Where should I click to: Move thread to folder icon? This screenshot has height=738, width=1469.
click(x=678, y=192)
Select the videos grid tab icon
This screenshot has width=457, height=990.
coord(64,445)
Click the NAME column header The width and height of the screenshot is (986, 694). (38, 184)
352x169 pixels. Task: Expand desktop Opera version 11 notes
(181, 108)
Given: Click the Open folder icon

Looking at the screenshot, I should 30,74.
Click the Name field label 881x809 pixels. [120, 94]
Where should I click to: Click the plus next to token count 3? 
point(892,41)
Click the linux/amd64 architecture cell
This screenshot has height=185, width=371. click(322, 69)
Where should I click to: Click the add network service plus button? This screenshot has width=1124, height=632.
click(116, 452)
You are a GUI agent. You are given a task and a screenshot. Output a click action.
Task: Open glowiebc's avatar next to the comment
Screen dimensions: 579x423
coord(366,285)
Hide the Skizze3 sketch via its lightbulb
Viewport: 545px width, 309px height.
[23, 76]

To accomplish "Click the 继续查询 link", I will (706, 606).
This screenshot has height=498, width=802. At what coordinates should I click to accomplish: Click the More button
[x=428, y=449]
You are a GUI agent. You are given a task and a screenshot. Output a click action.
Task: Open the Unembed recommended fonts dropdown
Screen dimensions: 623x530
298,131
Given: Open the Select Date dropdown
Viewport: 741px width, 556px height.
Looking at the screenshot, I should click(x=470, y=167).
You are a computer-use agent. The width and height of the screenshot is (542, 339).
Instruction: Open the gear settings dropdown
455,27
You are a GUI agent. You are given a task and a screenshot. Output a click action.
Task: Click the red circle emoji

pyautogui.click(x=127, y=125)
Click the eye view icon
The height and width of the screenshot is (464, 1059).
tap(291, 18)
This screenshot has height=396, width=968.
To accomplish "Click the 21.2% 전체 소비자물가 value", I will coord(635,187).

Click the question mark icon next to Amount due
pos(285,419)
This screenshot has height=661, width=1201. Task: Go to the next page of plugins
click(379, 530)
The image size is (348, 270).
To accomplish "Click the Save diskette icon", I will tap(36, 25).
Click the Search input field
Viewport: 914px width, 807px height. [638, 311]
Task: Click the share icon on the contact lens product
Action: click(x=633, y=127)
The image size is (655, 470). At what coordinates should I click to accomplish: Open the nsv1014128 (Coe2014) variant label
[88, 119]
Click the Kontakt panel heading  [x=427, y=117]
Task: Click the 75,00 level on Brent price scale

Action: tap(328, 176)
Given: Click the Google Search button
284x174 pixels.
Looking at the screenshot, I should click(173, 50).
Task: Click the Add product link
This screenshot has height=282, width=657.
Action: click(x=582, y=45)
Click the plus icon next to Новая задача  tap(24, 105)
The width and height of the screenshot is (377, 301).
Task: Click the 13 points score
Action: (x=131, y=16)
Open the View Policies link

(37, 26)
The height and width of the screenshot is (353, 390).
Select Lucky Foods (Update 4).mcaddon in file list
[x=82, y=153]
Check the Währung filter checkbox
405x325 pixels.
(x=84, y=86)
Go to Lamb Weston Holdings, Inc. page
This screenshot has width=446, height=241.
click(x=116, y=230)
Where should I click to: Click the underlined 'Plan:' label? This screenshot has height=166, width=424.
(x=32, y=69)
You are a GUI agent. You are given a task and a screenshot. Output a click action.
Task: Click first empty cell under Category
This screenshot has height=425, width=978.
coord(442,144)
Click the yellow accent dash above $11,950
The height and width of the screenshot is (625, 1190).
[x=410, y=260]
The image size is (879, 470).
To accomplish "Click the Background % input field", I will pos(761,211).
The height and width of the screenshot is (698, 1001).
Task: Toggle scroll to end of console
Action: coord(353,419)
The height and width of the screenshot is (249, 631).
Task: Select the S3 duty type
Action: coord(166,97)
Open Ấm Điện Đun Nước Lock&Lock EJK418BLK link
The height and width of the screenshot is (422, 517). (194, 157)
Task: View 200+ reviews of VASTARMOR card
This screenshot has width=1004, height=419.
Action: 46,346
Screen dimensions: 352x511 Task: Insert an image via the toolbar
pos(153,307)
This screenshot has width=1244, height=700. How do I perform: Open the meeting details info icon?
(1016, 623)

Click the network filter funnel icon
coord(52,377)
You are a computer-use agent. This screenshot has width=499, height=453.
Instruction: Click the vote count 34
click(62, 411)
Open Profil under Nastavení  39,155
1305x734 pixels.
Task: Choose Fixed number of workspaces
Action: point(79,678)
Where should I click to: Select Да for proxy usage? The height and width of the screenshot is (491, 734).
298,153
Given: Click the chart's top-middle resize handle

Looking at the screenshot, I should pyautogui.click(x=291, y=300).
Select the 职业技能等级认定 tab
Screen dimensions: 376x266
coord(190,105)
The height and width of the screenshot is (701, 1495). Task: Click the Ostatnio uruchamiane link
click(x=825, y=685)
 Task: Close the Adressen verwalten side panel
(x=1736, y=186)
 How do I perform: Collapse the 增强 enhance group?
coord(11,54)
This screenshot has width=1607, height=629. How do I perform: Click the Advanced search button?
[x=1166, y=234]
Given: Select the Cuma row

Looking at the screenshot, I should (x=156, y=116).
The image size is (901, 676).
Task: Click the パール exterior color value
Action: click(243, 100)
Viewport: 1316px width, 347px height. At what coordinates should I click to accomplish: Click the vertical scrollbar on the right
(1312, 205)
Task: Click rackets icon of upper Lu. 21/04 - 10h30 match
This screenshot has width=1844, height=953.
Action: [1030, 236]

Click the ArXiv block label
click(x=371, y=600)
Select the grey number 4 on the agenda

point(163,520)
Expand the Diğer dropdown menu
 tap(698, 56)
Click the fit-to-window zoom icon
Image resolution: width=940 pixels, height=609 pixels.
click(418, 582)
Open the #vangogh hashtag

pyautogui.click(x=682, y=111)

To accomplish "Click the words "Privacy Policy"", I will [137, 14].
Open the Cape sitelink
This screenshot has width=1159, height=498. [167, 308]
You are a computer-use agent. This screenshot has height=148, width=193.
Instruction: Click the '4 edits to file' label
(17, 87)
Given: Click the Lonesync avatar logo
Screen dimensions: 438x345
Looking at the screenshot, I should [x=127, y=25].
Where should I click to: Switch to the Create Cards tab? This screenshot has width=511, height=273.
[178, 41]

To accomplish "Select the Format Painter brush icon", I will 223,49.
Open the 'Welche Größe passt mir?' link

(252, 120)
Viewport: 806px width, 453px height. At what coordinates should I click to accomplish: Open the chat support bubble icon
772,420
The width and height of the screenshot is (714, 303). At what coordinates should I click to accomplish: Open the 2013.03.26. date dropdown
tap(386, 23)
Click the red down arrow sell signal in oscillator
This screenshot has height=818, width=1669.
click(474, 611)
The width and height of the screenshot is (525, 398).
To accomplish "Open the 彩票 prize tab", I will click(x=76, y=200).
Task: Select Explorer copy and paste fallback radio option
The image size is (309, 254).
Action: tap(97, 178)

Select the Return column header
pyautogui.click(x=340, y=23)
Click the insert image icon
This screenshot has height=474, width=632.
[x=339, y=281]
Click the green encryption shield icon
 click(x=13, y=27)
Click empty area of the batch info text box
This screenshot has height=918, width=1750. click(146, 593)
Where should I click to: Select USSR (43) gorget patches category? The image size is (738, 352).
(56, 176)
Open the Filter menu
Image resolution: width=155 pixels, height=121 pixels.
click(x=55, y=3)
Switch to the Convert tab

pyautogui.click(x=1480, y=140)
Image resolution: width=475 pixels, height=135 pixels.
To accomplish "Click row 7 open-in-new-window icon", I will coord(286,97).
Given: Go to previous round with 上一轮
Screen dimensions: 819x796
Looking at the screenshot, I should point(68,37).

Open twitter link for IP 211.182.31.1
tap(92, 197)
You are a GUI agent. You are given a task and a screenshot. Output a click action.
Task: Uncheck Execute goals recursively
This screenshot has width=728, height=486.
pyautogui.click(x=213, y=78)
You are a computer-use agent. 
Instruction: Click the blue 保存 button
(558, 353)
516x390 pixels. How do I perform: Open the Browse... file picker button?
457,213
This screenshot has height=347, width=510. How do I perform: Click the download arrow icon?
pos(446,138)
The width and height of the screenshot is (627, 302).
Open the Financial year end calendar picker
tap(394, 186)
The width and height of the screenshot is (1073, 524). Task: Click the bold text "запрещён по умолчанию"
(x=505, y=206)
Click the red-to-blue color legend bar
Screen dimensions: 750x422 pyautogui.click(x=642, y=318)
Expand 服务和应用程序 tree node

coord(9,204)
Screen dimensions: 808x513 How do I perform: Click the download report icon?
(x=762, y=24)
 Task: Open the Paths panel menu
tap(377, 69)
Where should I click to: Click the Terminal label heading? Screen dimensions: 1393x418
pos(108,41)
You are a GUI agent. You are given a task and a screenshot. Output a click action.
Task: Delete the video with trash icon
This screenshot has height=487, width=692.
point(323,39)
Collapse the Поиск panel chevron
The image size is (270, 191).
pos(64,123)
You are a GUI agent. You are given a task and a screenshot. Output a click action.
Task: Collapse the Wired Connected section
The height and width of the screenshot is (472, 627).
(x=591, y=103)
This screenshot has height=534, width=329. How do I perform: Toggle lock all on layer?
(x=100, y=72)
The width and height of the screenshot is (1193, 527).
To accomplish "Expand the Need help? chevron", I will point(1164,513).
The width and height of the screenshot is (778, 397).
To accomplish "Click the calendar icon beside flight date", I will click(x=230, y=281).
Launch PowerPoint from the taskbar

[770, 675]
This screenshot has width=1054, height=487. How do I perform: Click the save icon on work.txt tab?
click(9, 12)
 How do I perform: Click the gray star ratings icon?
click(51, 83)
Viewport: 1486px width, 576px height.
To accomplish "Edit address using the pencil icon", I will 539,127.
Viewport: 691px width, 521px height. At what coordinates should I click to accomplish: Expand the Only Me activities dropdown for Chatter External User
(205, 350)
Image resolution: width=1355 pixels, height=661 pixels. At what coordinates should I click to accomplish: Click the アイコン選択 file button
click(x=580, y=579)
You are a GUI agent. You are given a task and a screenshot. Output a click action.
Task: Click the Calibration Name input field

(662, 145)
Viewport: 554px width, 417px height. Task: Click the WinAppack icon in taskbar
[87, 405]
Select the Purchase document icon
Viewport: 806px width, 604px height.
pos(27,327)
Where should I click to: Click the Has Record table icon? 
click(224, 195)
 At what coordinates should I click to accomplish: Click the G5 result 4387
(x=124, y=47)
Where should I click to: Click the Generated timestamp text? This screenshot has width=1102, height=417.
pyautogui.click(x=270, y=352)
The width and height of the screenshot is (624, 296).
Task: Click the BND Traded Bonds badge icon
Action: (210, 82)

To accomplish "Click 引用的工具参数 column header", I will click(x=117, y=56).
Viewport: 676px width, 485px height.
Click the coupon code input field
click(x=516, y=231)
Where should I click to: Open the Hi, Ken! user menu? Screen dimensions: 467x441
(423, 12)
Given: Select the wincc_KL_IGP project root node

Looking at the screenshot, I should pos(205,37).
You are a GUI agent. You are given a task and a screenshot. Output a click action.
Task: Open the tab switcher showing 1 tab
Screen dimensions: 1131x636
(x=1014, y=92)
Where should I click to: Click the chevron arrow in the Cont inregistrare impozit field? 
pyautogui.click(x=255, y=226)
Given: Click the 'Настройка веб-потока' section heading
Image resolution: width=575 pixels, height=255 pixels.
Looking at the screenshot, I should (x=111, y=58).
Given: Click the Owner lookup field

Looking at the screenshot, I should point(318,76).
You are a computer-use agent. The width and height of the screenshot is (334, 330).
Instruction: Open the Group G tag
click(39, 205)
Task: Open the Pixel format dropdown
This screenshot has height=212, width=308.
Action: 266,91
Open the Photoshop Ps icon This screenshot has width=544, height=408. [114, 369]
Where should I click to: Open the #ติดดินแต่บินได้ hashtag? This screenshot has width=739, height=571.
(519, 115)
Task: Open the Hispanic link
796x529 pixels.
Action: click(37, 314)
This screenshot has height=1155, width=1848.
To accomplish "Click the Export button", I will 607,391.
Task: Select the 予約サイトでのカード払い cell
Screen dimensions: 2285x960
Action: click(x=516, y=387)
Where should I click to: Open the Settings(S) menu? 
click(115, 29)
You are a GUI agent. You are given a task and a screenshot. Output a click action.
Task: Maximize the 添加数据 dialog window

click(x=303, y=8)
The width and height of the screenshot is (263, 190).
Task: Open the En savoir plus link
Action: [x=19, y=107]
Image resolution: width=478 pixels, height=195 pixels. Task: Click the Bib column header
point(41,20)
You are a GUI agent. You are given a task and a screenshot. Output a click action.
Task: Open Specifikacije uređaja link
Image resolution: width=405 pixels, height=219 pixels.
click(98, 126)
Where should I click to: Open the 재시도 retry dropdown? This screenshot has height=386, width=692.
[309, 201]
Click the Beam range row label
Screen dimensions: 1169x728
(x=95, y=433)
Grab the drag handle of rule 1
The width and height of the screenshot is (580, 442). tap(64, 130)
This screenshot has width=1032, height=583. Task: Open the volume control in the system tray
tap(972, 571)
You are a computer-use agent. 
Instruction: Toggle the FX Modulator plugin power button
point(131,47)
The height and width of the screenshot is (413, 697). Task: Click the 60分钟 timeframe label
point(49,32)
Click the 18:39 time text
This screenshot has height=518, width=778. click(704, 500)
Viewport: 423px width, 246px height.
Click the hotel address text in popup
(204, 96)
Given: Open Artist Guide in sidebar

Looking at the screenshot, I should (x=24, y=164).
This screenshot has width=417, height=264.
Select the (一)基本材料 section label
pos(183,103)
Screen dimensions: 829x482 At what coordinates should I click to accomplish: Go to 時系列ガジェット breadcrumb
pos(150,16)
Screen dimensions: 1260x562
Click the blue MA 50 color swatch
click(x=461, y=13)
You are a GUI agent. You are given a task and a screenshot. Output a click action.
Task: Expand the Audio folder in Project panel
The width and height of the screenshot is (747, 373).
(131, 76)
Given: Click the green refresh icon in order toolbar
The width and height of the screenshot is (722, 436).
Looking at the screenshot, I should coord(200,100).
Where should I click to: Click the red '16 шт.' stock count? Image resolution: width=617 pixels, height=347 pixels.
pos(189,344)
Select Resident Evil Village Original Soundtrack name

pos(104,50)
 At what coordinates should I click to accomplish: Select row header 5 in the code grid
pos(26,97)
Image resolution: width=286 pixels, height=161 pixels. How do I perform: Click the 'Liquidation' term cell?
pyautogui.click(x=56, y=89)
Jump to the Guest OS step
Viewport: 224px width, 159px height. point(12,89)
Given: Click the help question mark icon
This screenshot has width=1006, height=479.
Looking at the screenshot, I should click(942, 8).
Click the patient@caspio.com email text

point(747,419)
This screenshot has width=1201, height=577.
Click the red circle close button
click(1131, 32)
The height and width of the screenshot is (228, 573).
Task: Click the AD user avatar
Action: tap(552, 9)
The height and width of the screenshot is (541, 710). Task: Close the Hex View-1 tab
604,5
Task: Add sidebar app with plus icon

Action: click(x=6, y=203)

▶ **Exercise instructions**:
Copy, from the data above, every line where the word "help" appears.

▶ **Solution to the problem**:
To accomplish "Expand the Need help? chevron", I will point(1164,513).
Given: Click the help question mark icon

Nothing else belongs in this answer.